● CONSIGNE ÉCRITE 1
Dans les lignes de données, présentez sous forme de liste JSON de chaînes, à raison d'une chaîne par ligne, les lignes situées entre celle qui contient "This screenshot has width=555, height=377." et celle qui contient "Click the پانزده خرداد street label", incluses. Omettez les lignes vides et laissez les images hors de la réponse.

● TEXTE FOURNI
•••
Par décision du 18 juillet 2012, l’examinateur a rejeté la demande d’enregistrement pour l’ensemble des produits visés au point 3 ci-dessus, sur le fondement de l’article 7, paragraphe 1, sous b) et c), ainsi que de l’article 7, paragraphe 2, du règlement no 207/2009, au motif que le signe en cause était descriptif et dépourvu de caractère distinctif.

5

Au dernier paragraphe de sa décision de refus d’enregistrement, l’examinateur a indiqué, en langue lituanienne, ce qui suit :

«Vous avez le droit de déposer un recours [en langue lituanienne : ‘apeliacija’] contre cette décision conformément à l’article 59 du règlement no 207/2009. Conformément à l’article 60 du règlement no 207/2009, le recours [en langue lituanienne : ‘pranešimas apie apeliaciją’] doit être déposé par écrit auprès de l’OHMI dans un délai de deux mois à compter du jour de la notification de la décision et un mémoire écrit [en langue lituanienne : ‘rašytinis prašymas’] exposant les motifs du recours doit être déposé dans un délai de quatre mois à compter de cette même date. Le mémoire [en langue lituanienne : ‘prašymas’] n’est considéré comme déposé qu’après paiement de la taxe de recours de 800 euros.»
•••
● DONNÉES DE TRAVAIL
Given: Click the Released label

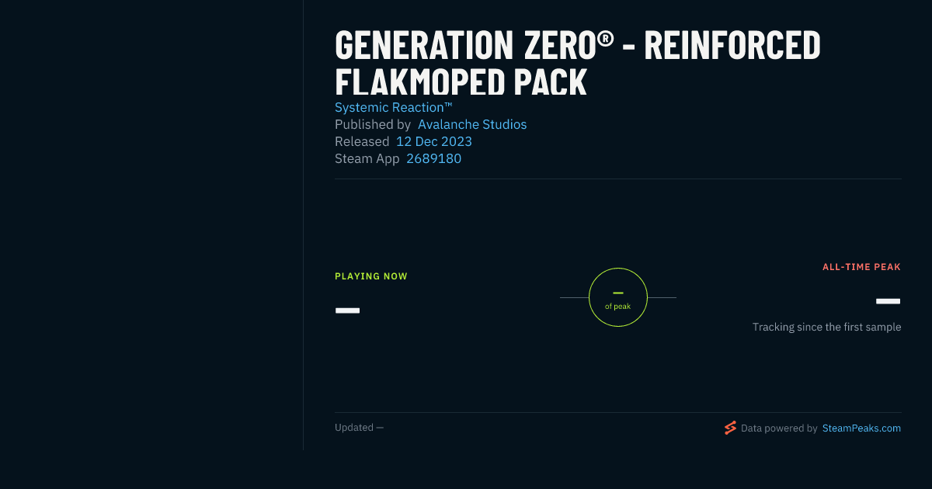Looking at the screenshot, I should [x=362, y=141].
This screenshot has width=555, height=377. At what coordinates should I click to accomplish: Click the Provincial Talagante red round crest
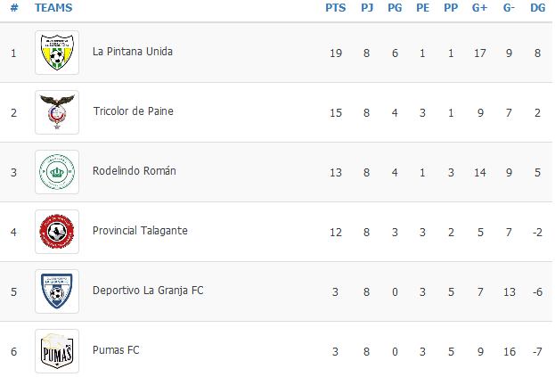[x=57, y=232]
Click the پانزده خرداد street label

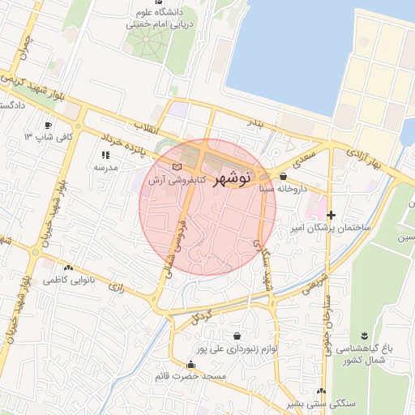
•••
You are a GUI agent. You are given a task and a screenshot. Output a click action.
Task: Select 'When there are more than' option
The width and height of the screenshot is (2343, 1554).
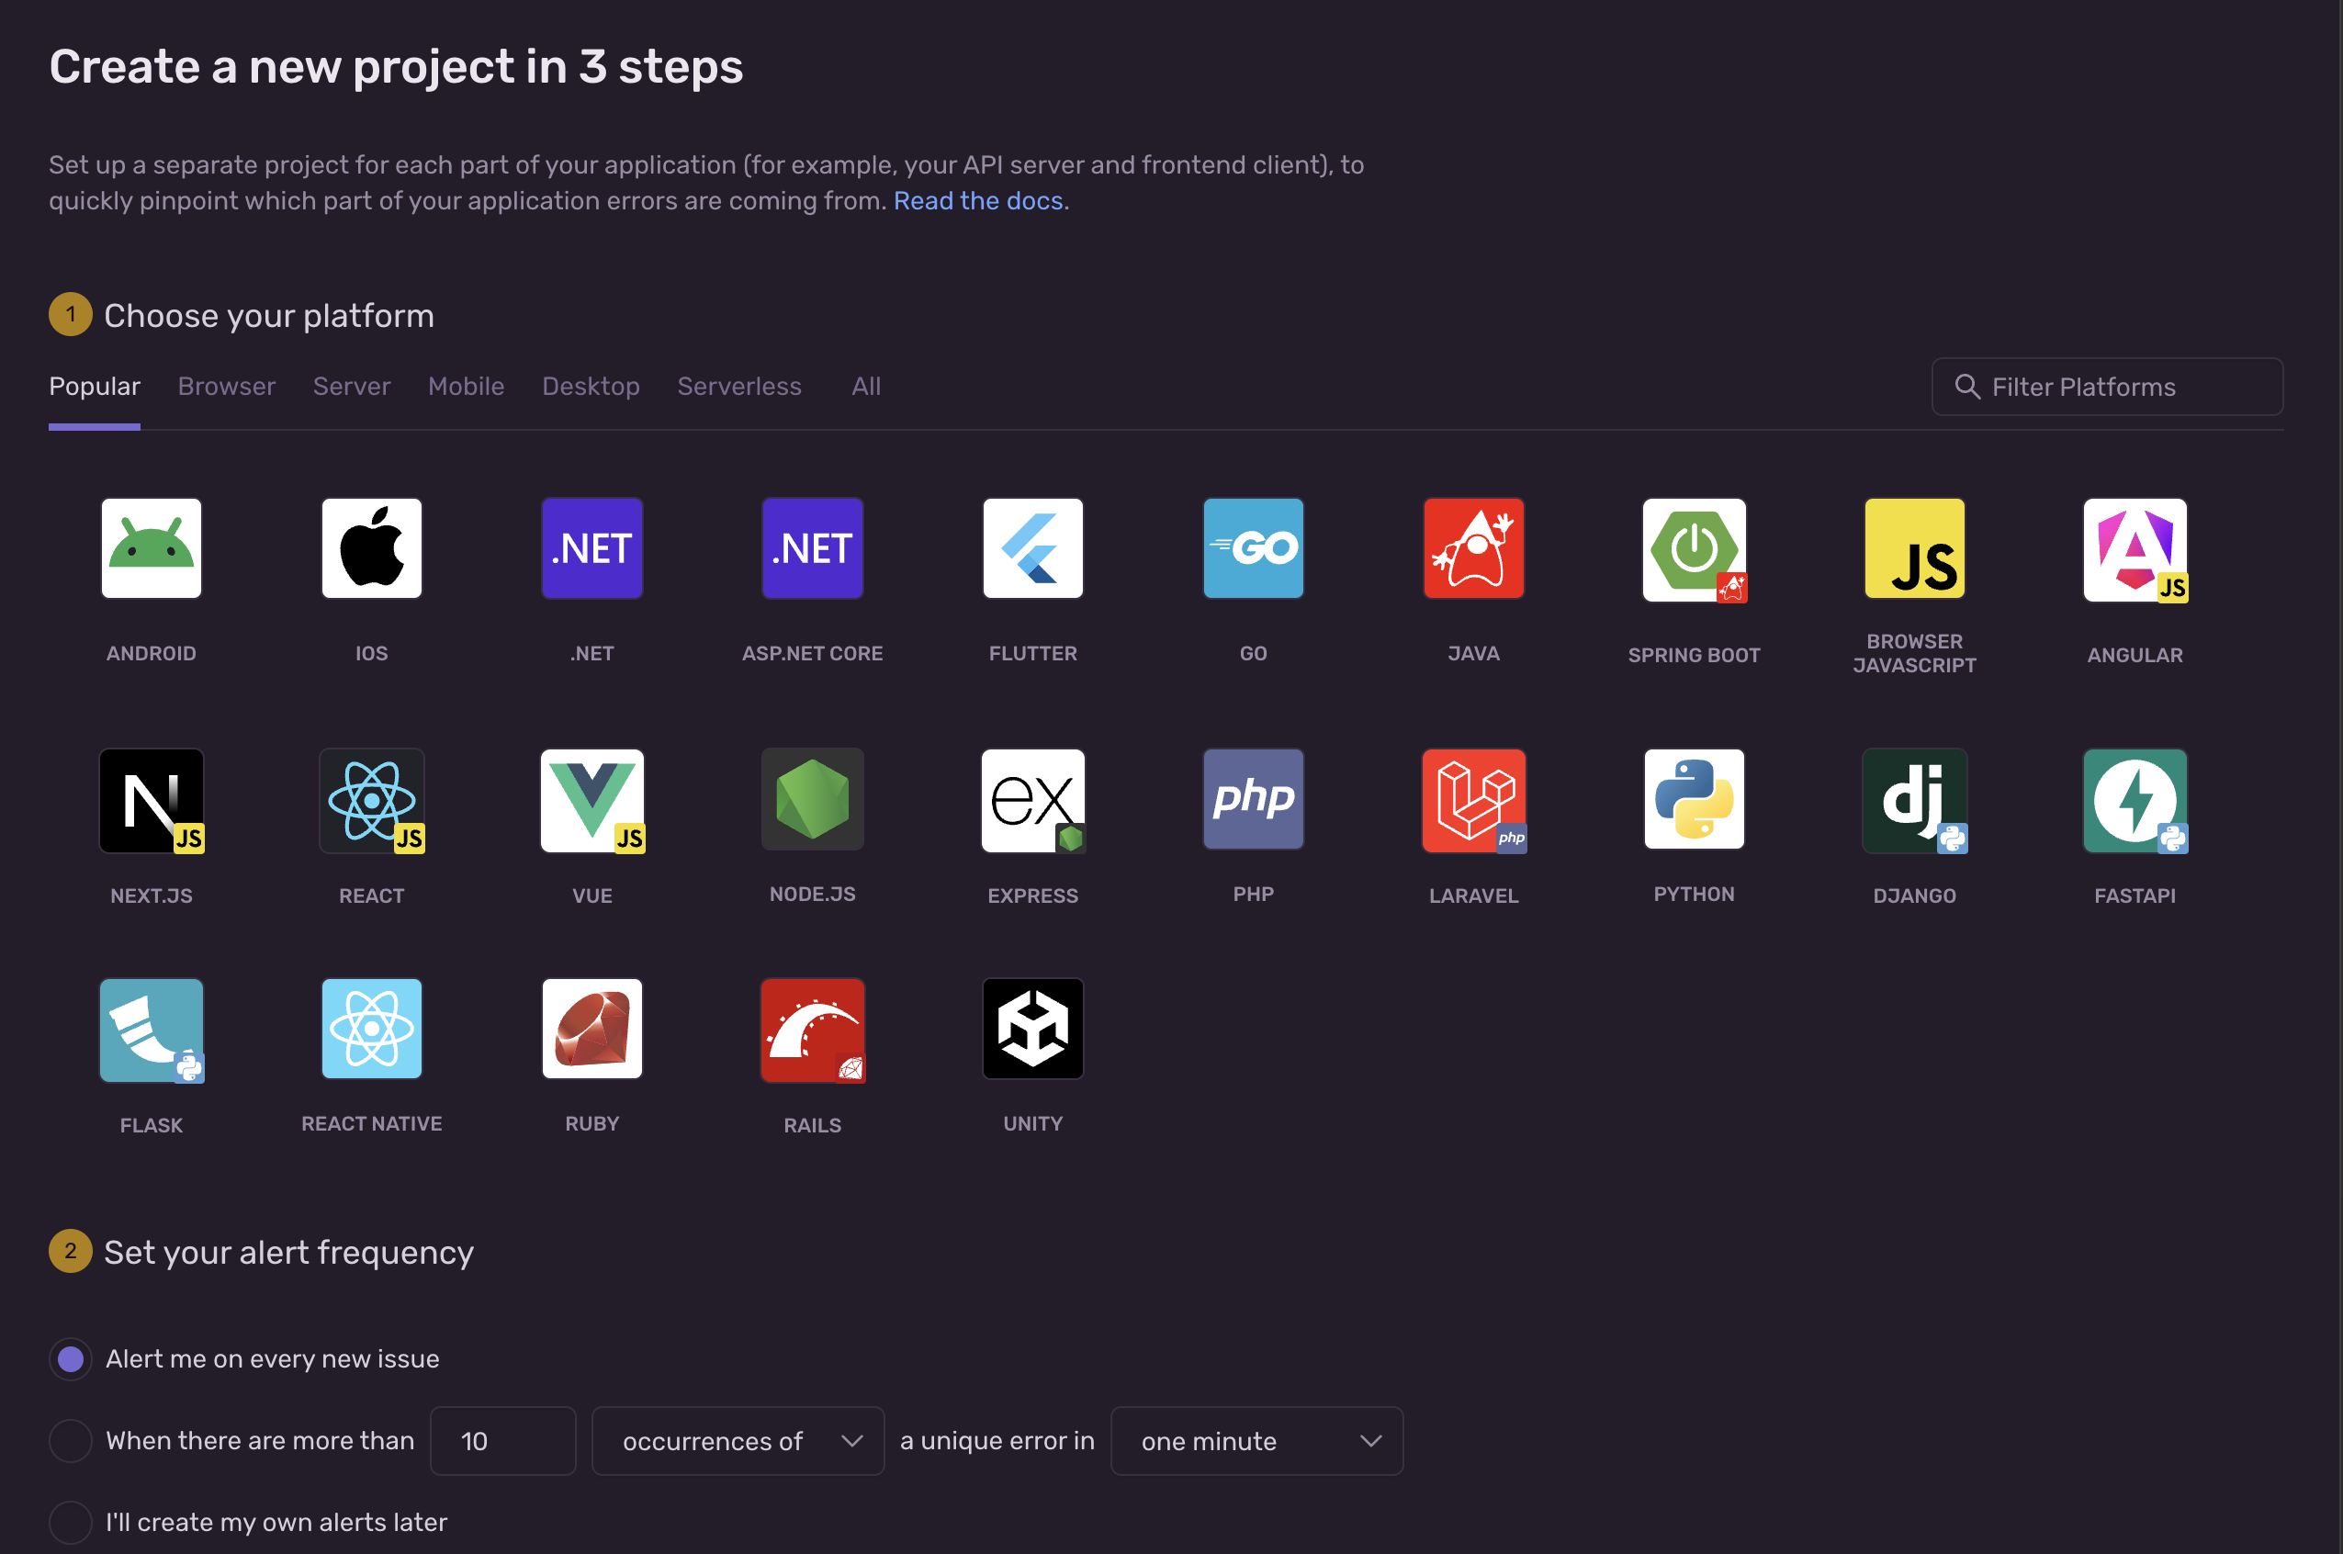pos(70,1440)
•••
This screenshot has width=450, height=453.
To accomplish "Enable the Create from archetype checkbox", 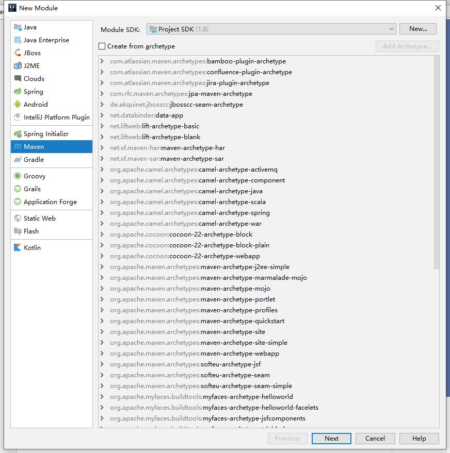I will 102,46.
•••
● CONSIGNE ÉCRITE 2
Reproduisez le passage du texte sur le refus d'enregistrement compris entre "Par décision du" et "de caractère distinctif.", inclus, en substituant "générique" à "descriptif".

● CORRIGÉ DE L'EXERCICE 1
[
  "This screenshot has width=555, height=377. At what coordinates should I click to accomplish: Click the Provincial Talagante red round crest",
  "[x=57, y=232]",
  "Click the پانزده خرداد street label"
]

● CORRIGÉ DE L'EXERCICE 2
Par décision du 18 juillet 2012, l’examinateur a rejeté la demande d’enregistrement pour l’ensemble des produits visés au point 3 ci-dessus, sur le fondement de l’article 7, paragraphe 1, sous b) et c), ainsi que de l’article 7, paragraphe 2, du règlement no 207/2009, au motif que le signe en cause était générique et dépourvu de caractère distinctif.